**Task statement**
Filter the entries down to the lines containing "agent", and copy those lines.

═══ Records to use

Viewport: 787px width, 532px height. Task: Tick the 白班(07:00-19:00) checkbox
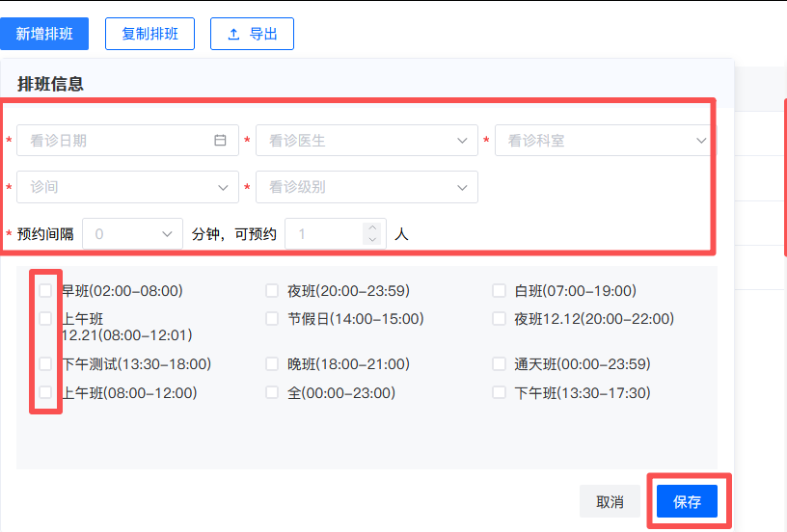coord(499,291)
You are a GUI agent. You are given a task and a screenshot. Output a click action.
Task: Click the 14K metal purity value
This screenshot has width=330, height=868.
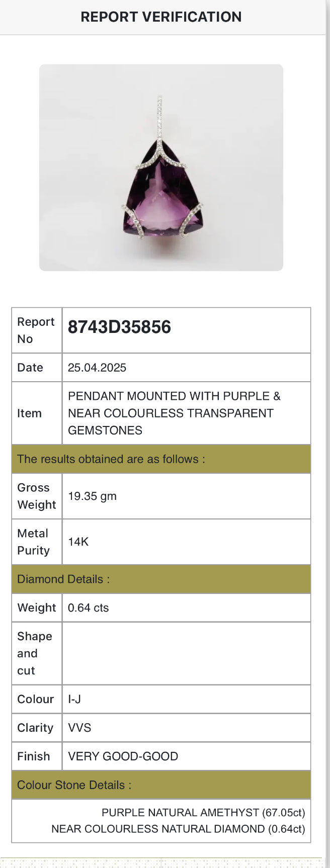coord(78,542)
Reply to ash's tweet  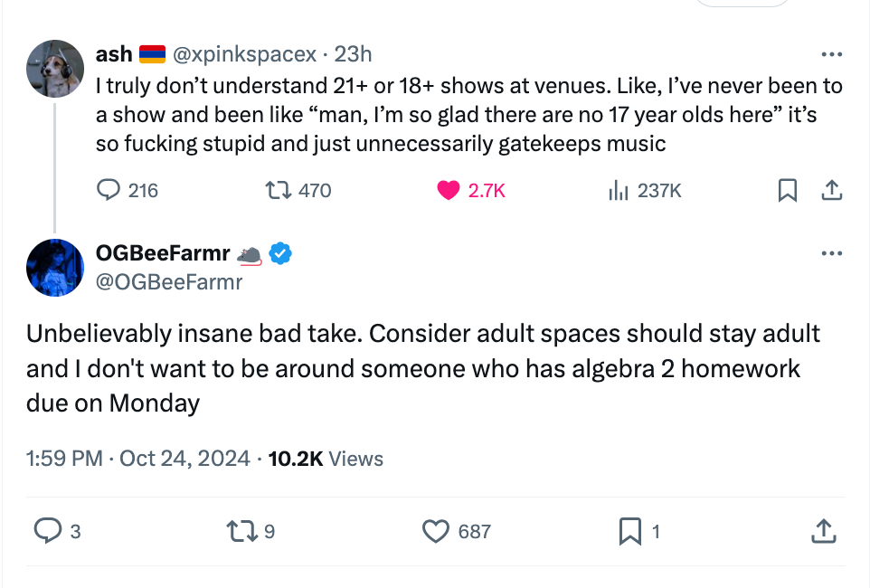click(109, 190)
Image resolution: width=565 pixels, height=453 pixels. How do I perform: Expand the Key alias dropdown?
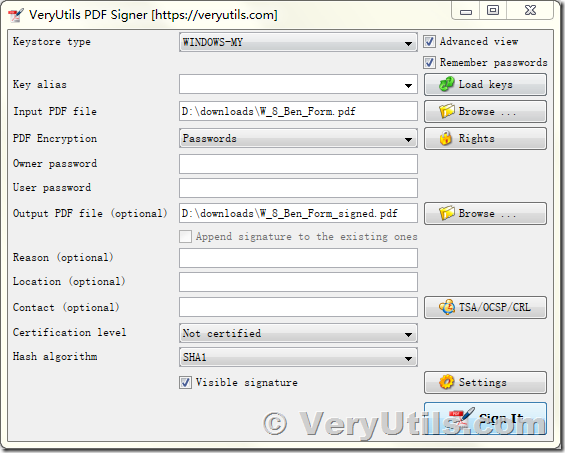pyautogui.click(x=298, y=85)
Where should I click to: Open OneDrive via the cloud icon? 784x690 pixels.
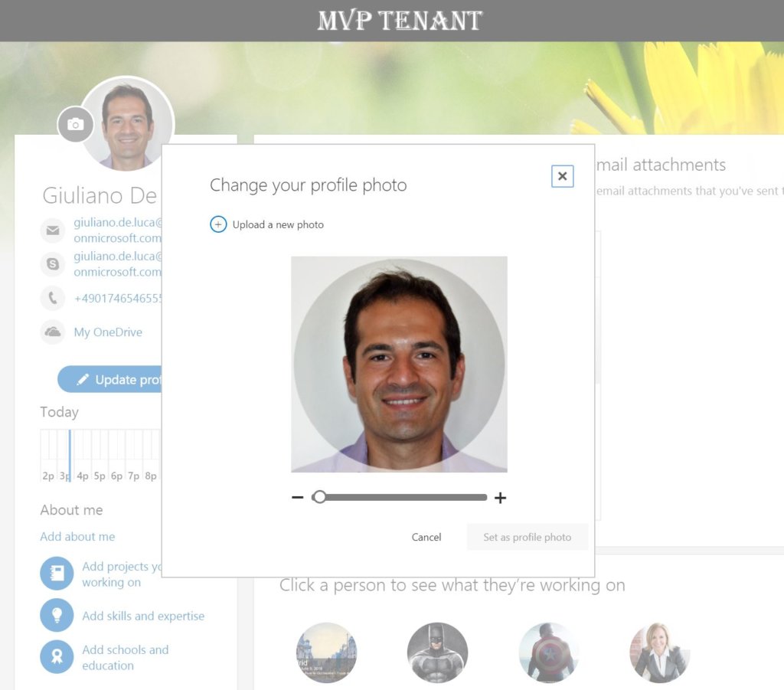click(x=52, y=332)
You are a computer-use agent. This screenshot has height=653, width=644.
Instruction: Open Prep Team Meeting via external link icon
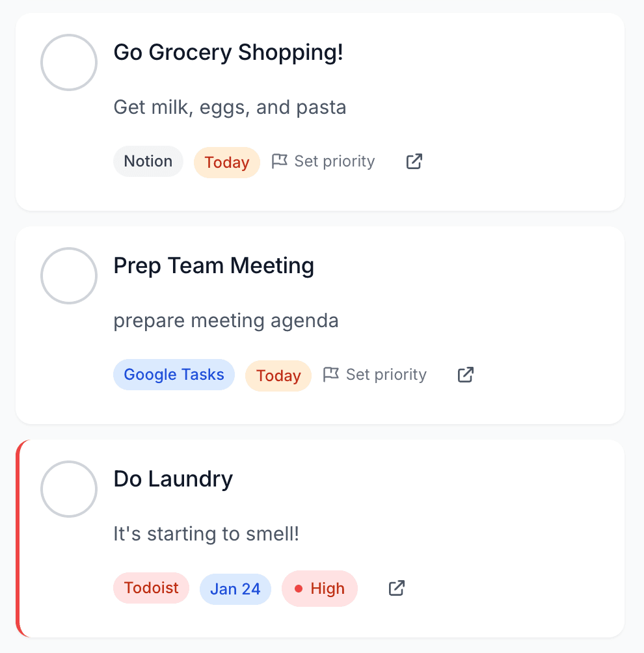465,375
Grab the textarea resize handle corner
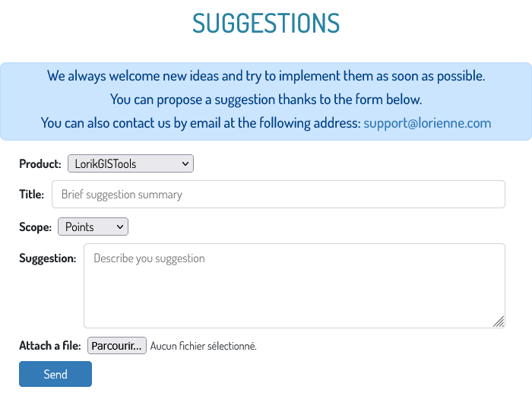The image size is (532, 393). pyautogui.click(x=499, y=322)
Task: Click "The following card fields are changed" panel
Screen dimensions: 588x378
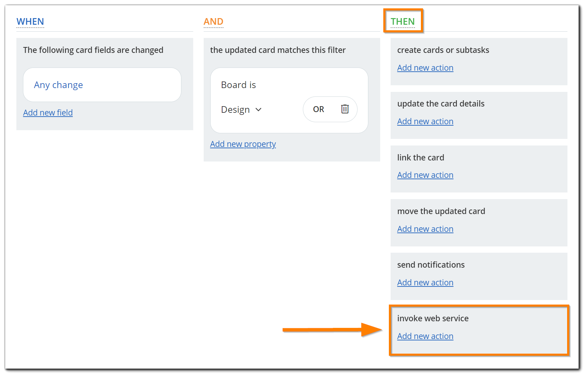Action: (93, 50)
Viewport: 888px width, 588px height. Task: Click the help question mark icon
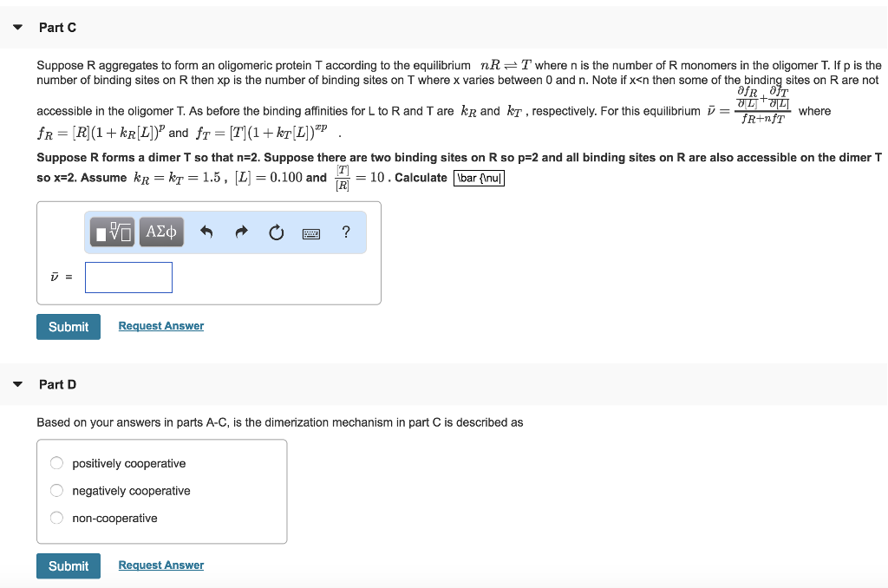pyautogui.click(x=345, y=232)
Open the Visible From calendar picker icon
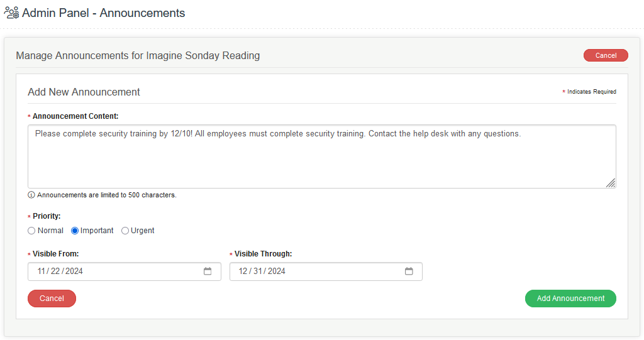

══════

**Reply**
You are a GUI agent. You are given a task and a screenshot. Output a click action.
You are a computer-use agent. This screenshot has height=653, width=644.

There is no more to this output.